O acesso à saúde bucal como mecanismo de cidadania: um estudo a partir do programa Brasil Sorridente
A Constituição Federal prevê, em seu artigo 196, que a saúde é direito de todos e dever do Estado. O mesmo dispositivo também preconiza que políticas sociais e econômicas devem promover acesso universal e igualitário a ações e serviços para a sua promoção e recuperação. Apesar da clareza do mandamento constitucional, em vigor desde 1988, até o fim do século 20, pouco se fez pela saúde bucal dos brasileiros.
O atendimento odontológico, considerado um setor não prioritário de atendimento à saúde e um verdadeiro privilégio para poucos, foi até 2003 relegado a ações públicas pontuais e pouco efetivas. Em 2003, o país tinha 30 milhões de pessoas com falta de dentes, dentre as quais 8 milhões necessitariam de uma prótese completa. Trata-se de uma verdadeira pátria de desdentados, condição dramática que, para além de números em abstrato, na condição de cirurgiã-dentista que presta serviço para sindicatos de trabalhadores, constato em rostos concretos daqueles que atendo diariamente. Neste mesmo ano de 2003 foi lançado o programa Brasil Sorridente, no marco de políticas de combate à fome inauguradas pelo governo do presidente Luis Inácio Lula da Silva. Entendeu-se que não bastava dar comida aos brasileiros – era necessário dar também condições de que esses mastigassem.
É nesse contexto que esta pesquisa se insere, propondo a investigação das características desta política pública original de atenção à saúde, a perquirir sobre seus impactos no nível macro mas também no nível individual e, por fim, a apontar a situação atual do programa bem como sugerir seus limites e outras possibilidades de desenvolvimento.

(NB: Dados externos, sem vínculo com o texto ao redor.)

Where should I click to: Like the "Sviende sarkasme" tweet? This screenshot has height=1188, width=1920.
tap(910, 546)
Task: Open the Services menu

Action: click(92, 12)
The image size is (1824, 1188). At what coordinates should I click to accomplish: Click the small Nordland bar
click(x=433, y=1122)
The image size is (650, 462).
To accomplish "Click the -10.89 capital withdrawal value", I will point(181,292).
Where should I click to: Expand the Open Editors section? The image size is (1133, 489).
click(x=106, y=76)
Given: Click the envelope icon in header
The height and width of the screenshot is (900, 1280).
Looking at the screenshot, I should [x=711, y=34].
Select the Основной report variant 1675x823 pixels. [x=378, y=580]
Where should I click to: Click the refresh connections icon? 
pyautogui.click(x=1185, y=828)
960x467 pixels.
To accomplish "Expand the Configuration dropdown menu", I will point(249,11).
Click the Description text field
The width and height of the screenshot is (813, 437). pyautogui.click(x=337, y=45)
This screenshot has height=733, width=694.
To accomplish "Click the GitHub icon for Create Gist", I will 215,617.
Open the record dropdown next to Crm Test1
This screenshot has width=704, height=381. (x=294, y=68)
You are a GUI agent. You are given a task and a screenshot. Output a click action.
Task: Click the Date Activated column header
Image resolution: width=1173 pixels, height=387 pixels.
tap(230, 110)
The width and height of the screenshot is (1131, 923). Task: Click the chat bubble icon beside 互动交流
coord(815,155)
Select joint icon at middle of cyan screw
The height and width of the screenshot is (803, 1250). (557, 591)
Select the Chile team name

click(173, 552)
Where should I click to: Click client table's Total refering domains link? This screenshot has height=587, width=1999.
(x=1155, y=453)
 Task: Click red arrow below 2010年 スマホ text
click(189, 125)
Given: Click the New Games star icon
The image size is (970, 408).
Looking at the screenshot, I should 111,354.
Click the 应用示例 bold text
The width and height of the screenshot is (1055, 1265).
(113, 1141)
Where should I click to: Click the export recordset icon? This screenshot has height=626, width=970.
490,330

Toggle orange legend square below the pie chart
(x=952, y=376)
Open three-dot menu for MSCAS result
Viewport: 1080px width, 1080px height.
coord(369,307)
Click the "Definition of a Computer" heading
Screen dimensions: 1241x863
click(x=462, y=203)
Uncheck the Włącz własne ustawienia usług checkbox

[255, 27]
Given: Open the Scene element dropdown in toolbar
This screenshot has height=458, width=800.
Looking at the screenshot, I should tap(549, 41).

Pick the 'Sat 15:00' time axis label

O título do presente trabalho atualmente está definido como “O acesso à saúde bucal como mecanismo de cidadania: um estudo a partir do programa Brasil Sorridente”. E propõe-se, como problema de pesquisa, endereçar a seguinte questão: “quais as especificidades em termos de políticas públicas do programa Brasil Sorridente e em que medida ele representou um impacto na vida dos brasileiros?”
Como objetivo geral da pesquisa definiu-se o de verificar a relação entre a saúde bucal dos brasileiros e as políticas públicas, investigando especialmente a situação de perda dentária e outras situações associadas dos atendidos pelo programa Brasil Sorridente. E, como objetivos específicos: investigar a efetividade do acesso ao tratamento odontológico na atenção básica através de entrevistas aos usuários e dentistas; descobrir efeitos do atendimento em relação à expectativa e realidade dos usuários; verificar o quanto o atendimento dentro do marco do programa Brasil Sorridente contribui para devolver funções fonéticas, estéticas e funcionais aos usuários; e, por fim, contribuir para reflexões sobre o tema para um possível aprimoramento das práticas proposta.
Elaborou-se, também, duas hipóteses, como achados da pesquisa que se vislumbram: primeiro, que os impactos dos usuários do SUS atendidos pelo programa Brasil Sorridente são de ordem física e emocional; e, segundo que, apesar do aumento do número de unidades de atendimento odontológico no SUS a partir do programa Brasil Sorridente, o atendimento ainda não é nem suficiente para atender a demanda por estes serviços nem é eficiente em termos de evitar a perda dentária nem em reabilitar a saúde bucal dos usuários como poderia ser caso houvesse mais investimentos.
É com o objetivo de desenvolver essa pesquisa acima apresentada que se elabora este trabalho. O conteúdo do material ora apresentado, elaborado para fins de qualificação da dissertação de mestrado que está sendo desenvolvida no Programa de Pós-Graduação em Ciências Humanas e Sociais (PCHS-UFABC), é composto de quatro seções: a primeira, consistente nesta apresentação, contextualiza o tema e apresenta a intenção da pesquisa; a segunda, apresenta a estrutura da dissertação; a terceira traz o primeiro capítulo desenvolvido; e a quarta e última tece breves considerações sobre os capítulos seguintes.